Es war nicht zufällig kurz vor der Leipziger Oberbürgermeisterwahl, als Anfang des Jahres eine Grünauer Jugendbande Schlagzeilen machte. Wenn sich nun eines von fünf Theaterprojekten, mit denen das Theatrium die neue Spielzeit beginnt, Schillers „Räuber“ vornimmt, dann finden die jungen Schauspieler und Regisseurin Almut Koch ihre Inspiration mithin nicht nur im Reclam-Heftchen, sondern auch direkt vor der Haustür. Die Bande aus dem Sturm-und-Drang-Drama würde ihr Unwesen heute vielleicht sowieso eher im Dickicht einer Shopping-Mal als im Wald treiben.
Mit „Out of Order“ überschreibt das Grünauer Jugendtheater die Saison 2013/14, ein Spielzeitmotto, das im Alltag meistens für Technik steht, die nicht funktioniert – das aber beispielsweise auch ein Leben jenseits der Gesetze bezeichnet. Die erste Premiere ist aber nicht vor April zu erwarten. Zuerst gilt es, die Inszenierungen zu erarbeiten. Als sich die Nachwuchsschauspieler kürzlich für drei Jugend- und zwei Kindertheaterprojekte einschreiben konnten, war der Andrang enorm. An die 100 Interessenten verzeichnen die fünf Projektleiter, „ein Viertel davon neu“, freut sich Sandra von Holn, die künstlerische Leiterin.

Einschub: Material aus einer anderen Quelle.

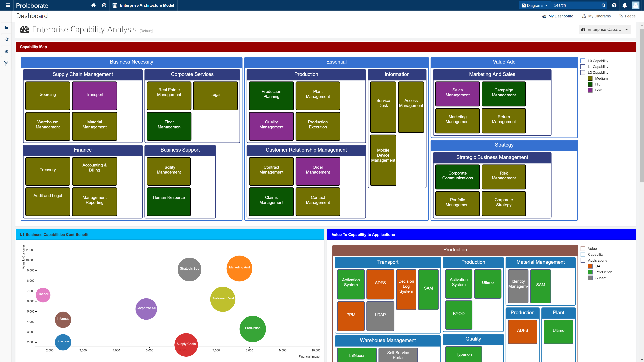Expand the Enterprise Capability dashboard selector
Screen dimensions: 644x362
pyautogui.click(x=626, y=29)
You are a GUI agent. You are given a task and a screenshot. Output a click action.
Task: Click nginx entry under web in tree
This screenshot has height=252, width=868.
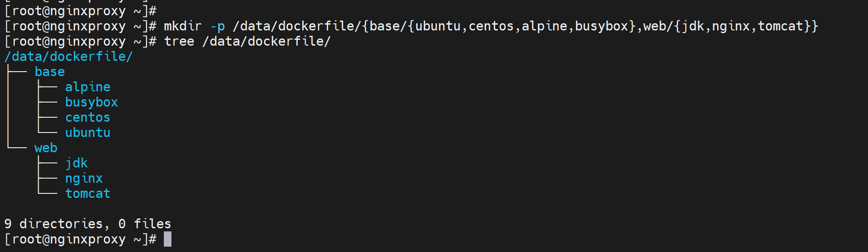[x=84, y=178]
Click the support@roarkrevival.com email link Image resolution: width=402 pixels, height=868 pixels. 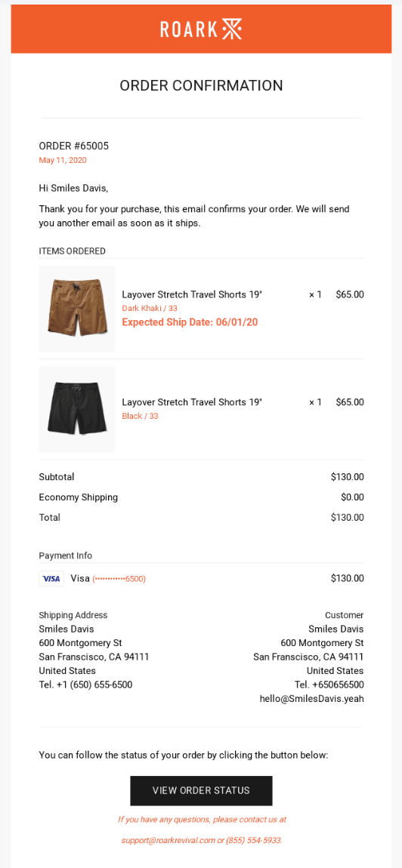coord(168,840)
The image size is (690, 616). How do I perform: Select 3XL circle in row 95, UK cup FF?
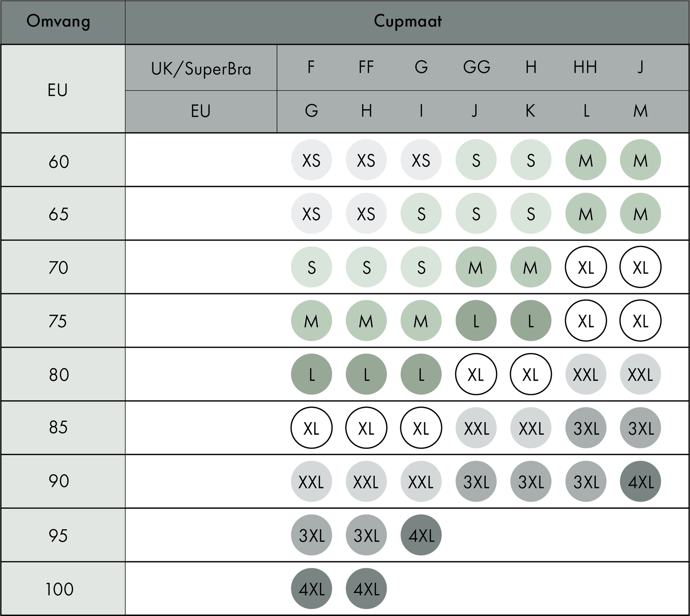tap(366, 535)
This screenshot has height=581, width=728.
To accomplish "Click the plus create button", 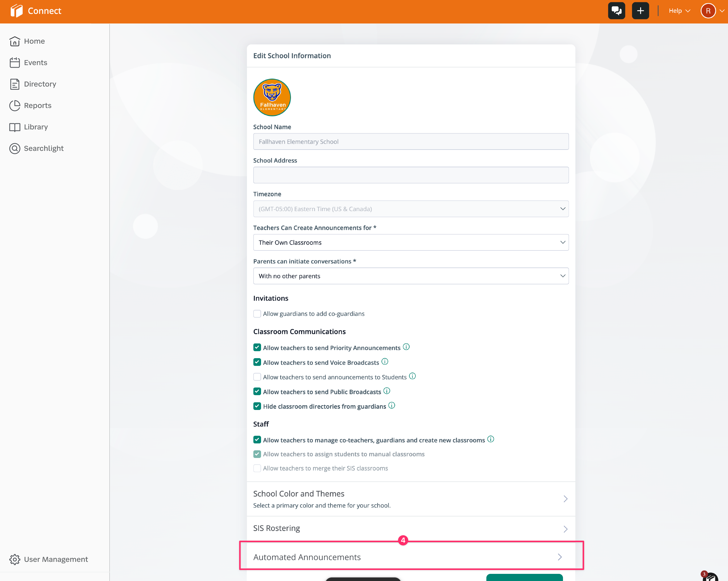I will tap(640, 11).
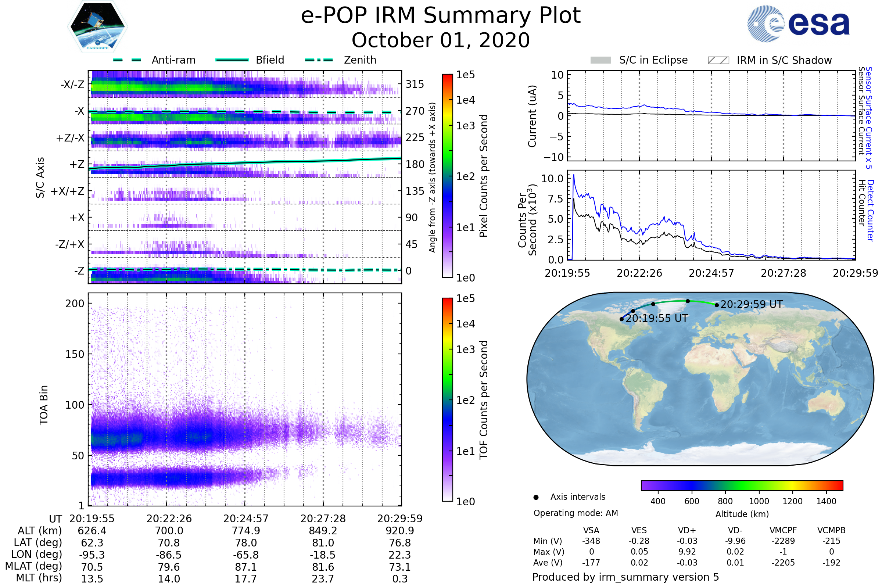
Task: Click the CASSIOPE satellite hexagon logo
Action: tap(98, 27)
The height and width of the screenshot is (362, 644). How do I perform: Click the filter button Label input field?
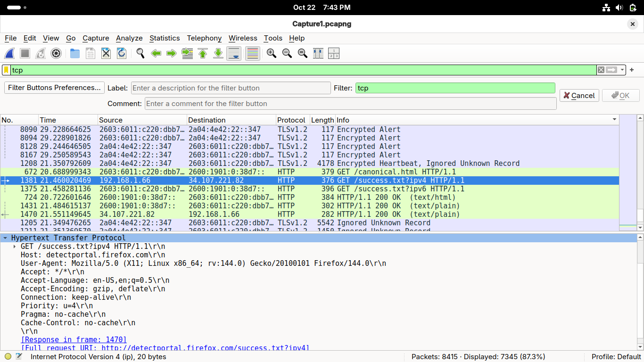[231, 88]
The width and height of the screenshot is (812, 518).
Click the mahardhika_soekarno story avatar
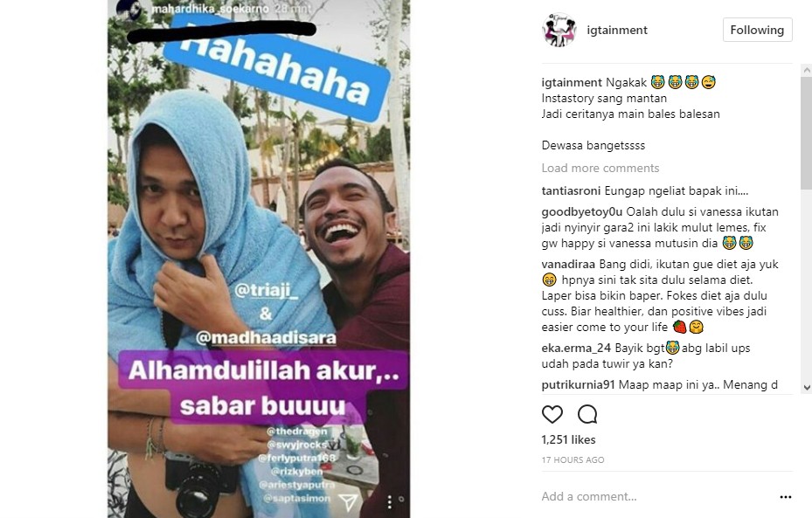pos(128,10)
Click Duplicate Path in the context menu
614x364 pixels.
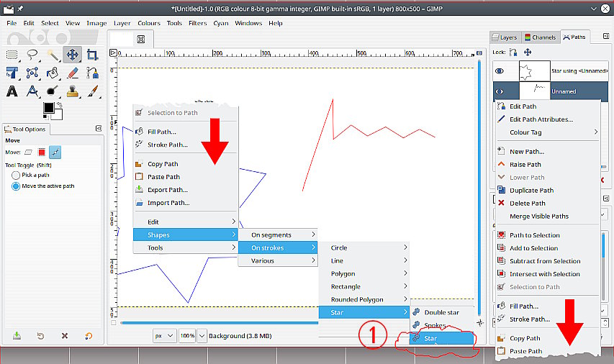pyautogui.click(x=531, y=191)
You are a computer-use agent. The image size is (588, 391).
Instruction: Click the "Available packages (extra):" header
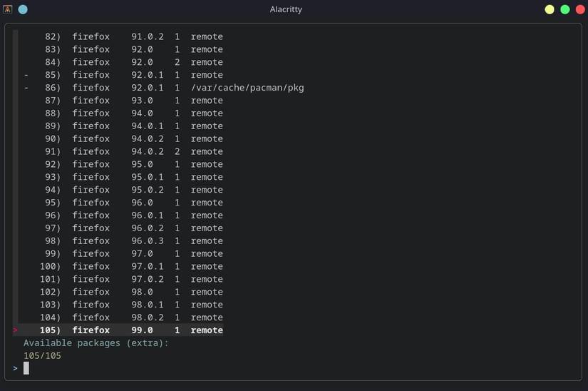tap(96, 343)

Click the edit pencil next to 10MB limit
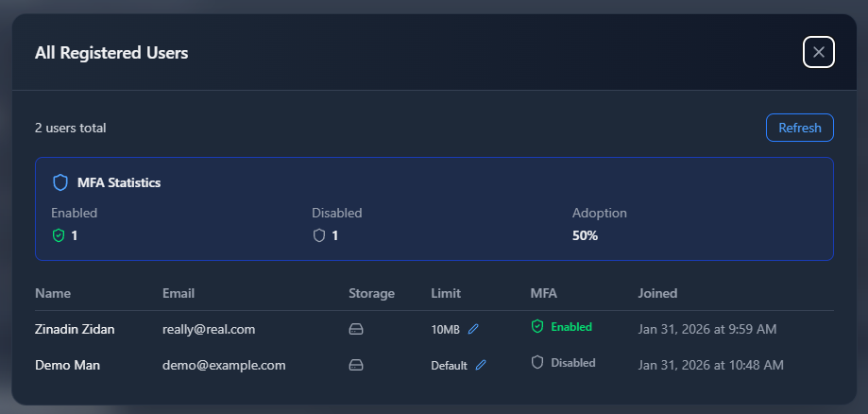pos(473,329)
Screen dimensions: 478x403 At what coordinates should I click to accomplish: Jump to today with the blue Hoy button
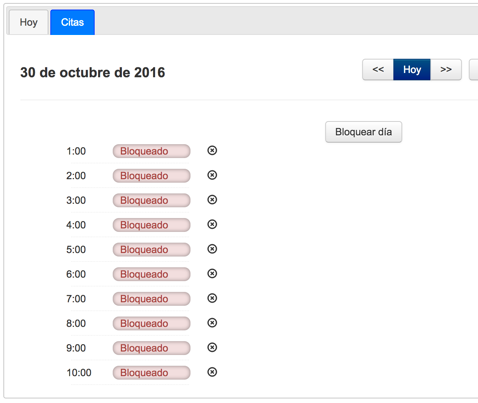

Seit Jahren registriert das Theater, dass es in jeder Spielzeit mehr Kinder und Jugendliche auf seine Bühne zieht. Mit der neuen Spielstätte, die der Trägerverein Großstadtkinder 2010 in der Alten Salzstraße bezog, gab es noch einmal einen kräftigen Schub. „Wir verfügen über ein sehr gut ausgestattetes Haus und etablieren uns immer stärker im Stadtteil“, sagt von Holn. Freilich bringt dieser Erfolg mit sich, dass das kleine Team aus acht festangestellten Teilzeitkräften und freien Mitarbeitern seine Kapazitätsgrenzen längst überschreitet.

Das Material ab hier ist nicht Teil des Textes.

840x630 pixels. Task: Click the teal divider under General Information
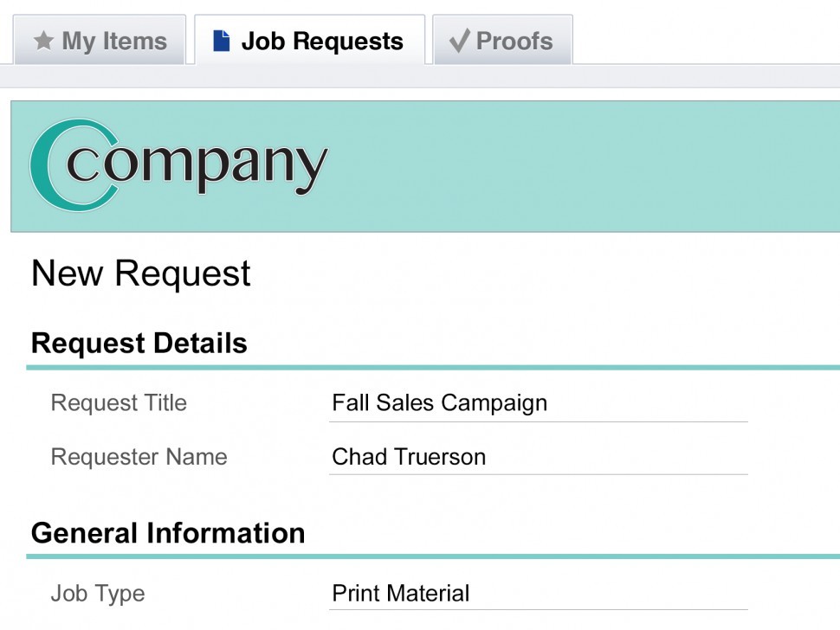click(433, 556)
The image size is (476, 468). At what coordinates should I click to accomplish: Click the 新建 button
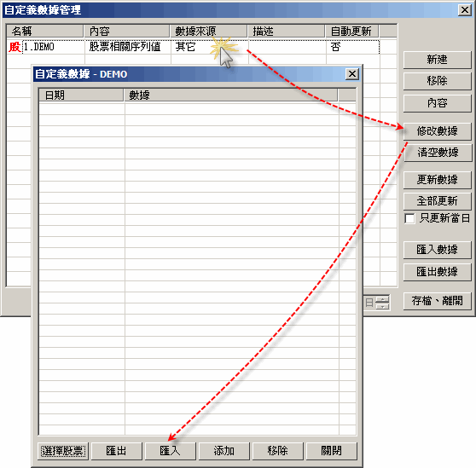click(x=437, y=60)
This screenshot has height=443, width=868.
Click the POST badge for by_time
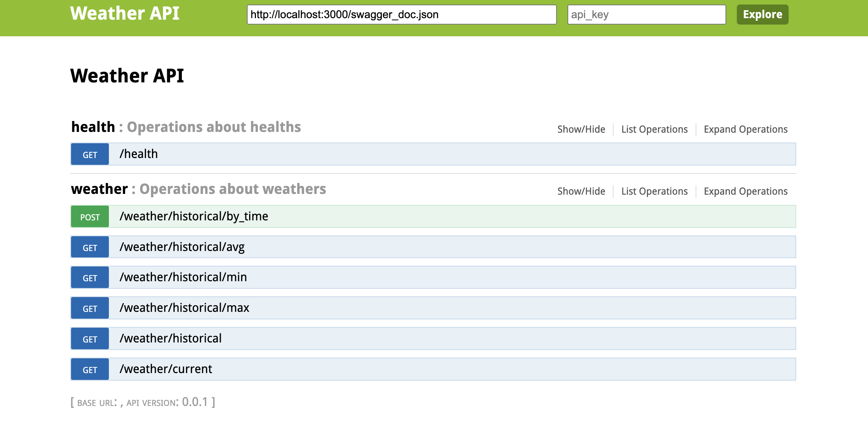point(90,217)
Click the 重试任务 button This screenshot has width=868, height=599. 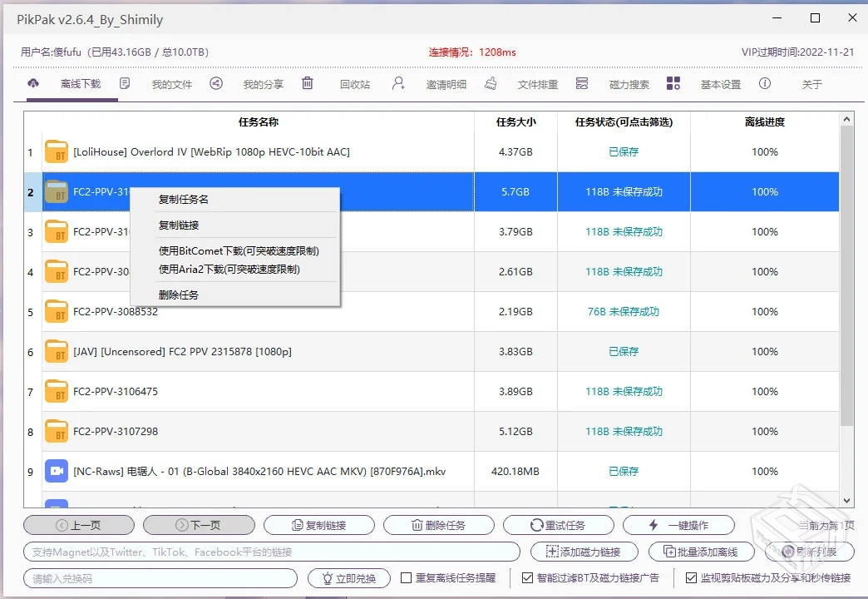pos(559,525)
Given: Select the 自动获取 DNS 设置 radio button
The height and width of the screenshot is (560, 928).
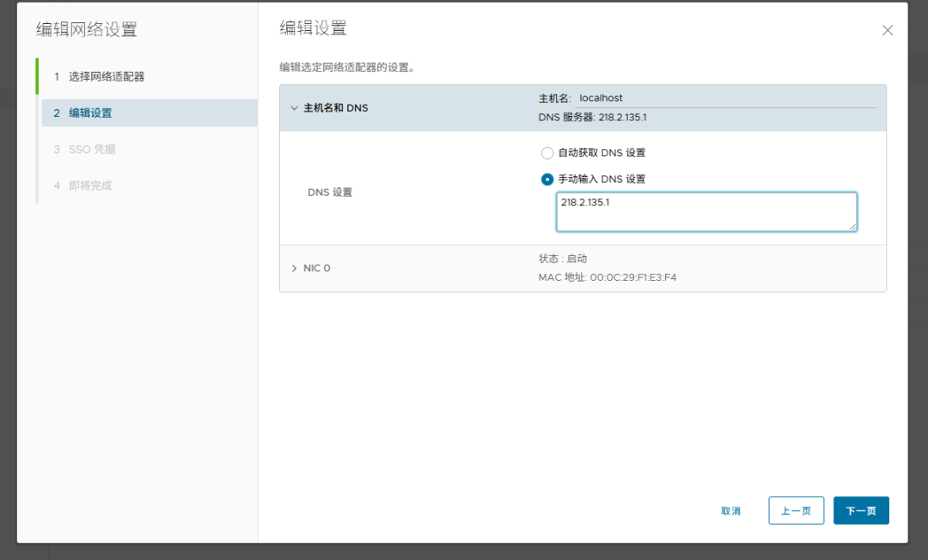Looking at the screenshot, I should tap(547, 153).
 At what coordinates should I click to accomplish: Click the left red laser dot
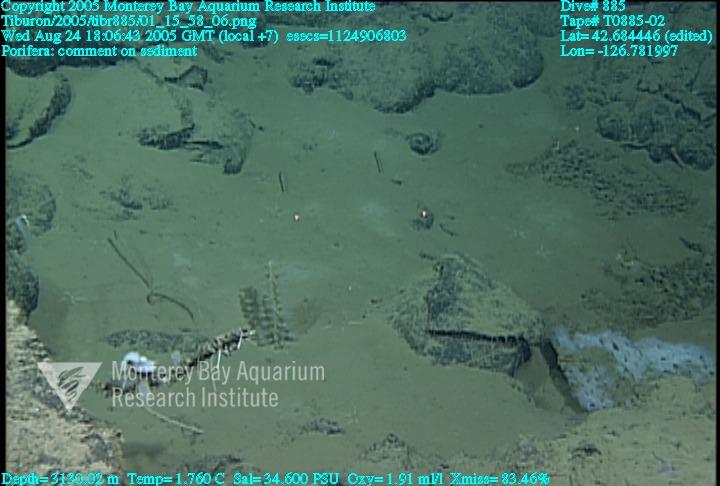[295, 216]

Der Zeitaufwand lässt sich schon bei der künstlerischen Gestaltung kaum kontrollieren. Noch weniger fügt sich die soziale Aufgabe, die die Theaterleute in der Arbeit mit den Jugendlichen manchmal auch als Ansprechpartner für private Probleme erfüllen, in einen berechenbaren Dienstplan. Als ihr größtes Ziel sehen es die Leiter jeweils an, „aus Individualisten ein Ensemble zu machen“, wie es von Holn ausdrückt. Den wichtigsten Schritt gehen die Gruppen erfahrungsgemäß an fünf Tagen im Februar: bei einem Probenlager in Arendsee.

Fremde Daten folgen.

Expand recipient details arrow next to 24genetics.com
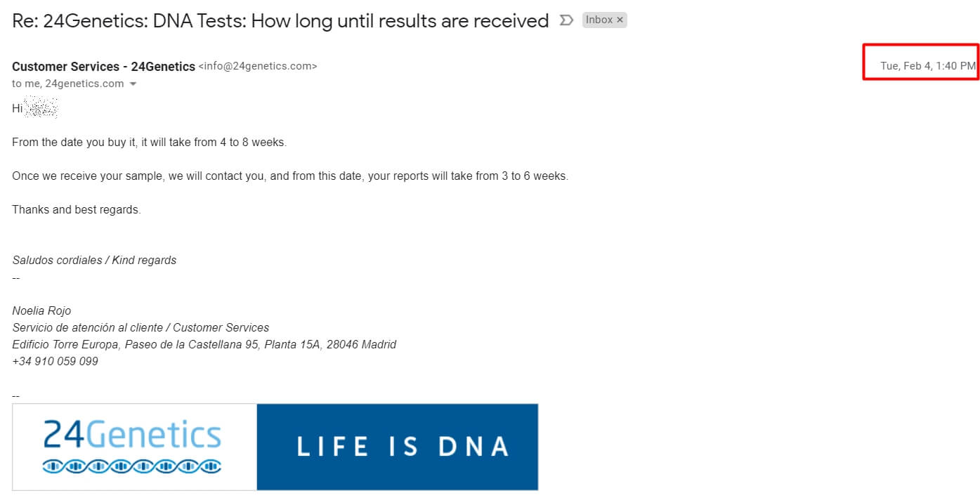Screen dimensions: 980x498 click(x=133, y=84)
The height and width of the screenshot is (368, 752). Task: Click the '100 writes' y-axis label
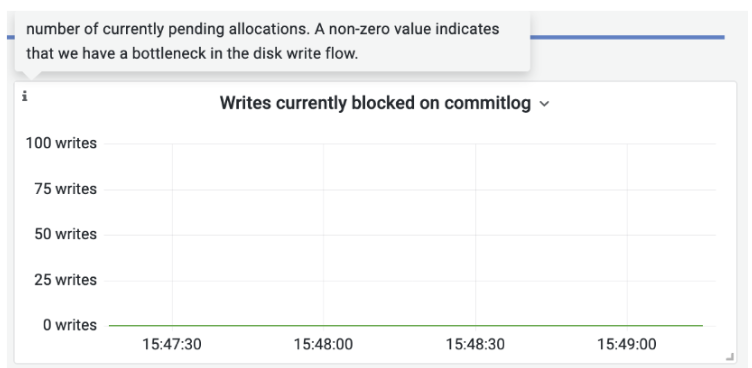[61, 143]
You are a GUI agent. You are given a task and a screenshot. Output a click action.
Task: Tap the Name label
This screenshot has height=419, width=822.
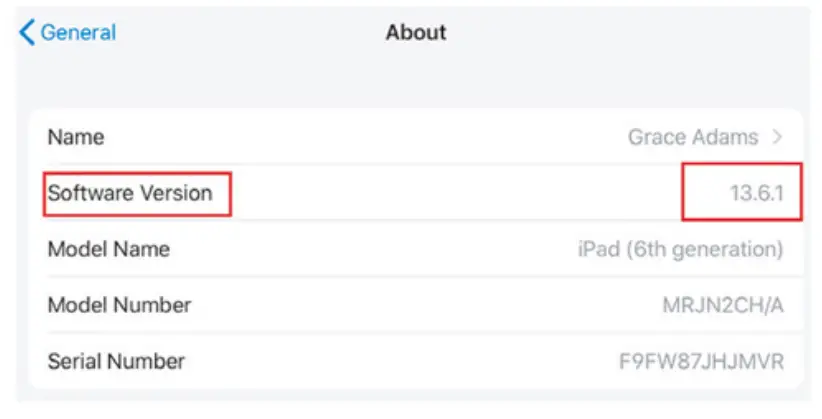(x=76, y=137)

Im Zusammenspiel mit den anderen Ensembles gewinnt spätestens dort bestenfalls auch das Spielzeitmotto greifbare Konturen. Im „privaten, sozialen und globalen Umfeld“ soll gesucht werden, was alles „Out of Order“ sein kann, erklärt von Holn. In Fragebögen hatte das Theatrium bei den Jugendlichen bereits Stichpunkte gesammelt, bevor neben von Holn und Koch auch Kathrin Großmann, Anne Rab und Olek Witt, der neu am Haus ist, ihre Vorhaben konkretisierten. Schlagworte wie „Sucht“, „Rebellion“, „Technik“, „Verlust der Erreichbarkeit“ oder „Außer Kontrolle“ sollen etwa in ein Stück über „Rausch“ und in die Geschichte einer WG fließen, deren Bewohner das Jugendamt ausgewählt hat.
Mindestens so heterogen wie eine Jugend-WG sind die Theatergruppen besetzt. Ob einer von der Förderschule oder vom Gymnasium komme, spiele im Theatrium aber keine Rolle, so von Holn: „Das gemeinsame Ziel schweißt zusammen.“ Das Leipziger Jugendamt unterhält nicht nur WGs, es fördert auch diese „Theater-Gemeinschaft“ mit 140500 Euro im Jahr. Das Kulturamt schießt weitere 130000 Euro zu, außerdem erwirtschaftet das Theatrium im laufenen Jahr voraussichtlich 35 bis 36000 Euro an Eigenmitteln. Die Auslastung der 99 Sitzplätze liegt bei knapp 80 Prozent. Eine Quote, die dafür spricht, dass dem Jugendtheater nicht nur eine sozialpädagogische Bedeutung zukommt, sondern es auch künstlerisch überzeugt. „Wir wollen unser Publikum unterhalten“, betont von Holn. Geschäftsführerin Beate Roch würde ihr und ihren Kollegen, auch sich selbst, gern Tariflöhne bezahlen, bräuchte dafür aber pro Jahr etwa 10000 Euro mehr im Budget, wie sie ausgerechnet hat.
Spätestens wenn dem einen oder anderen Lokalpolitiker vor der Wahl des Leipziger Stadtrats im Mai wieder auffällt, dass in Grünau Jugendbanden existieren, sollte sich das Theatrium in Erinnerung bringen. Die Konflikte mögen dieselben sein. Aber hier werden sie auf einer Bühne ausgetragen.

Mathias Wöbking


Bis April setzt sich das Theatrium-Programm aus den Premieren der vergangenen Spielzeit zusammen. Am Samstag [14.09.] etwa ist Almut Kochs „Alles oder ich“ zu sehen – 20 Uhr, Theatrium (Alte Salzstraße 59), Karten für 7,50/4,50 Euro: 0341 / 9413640.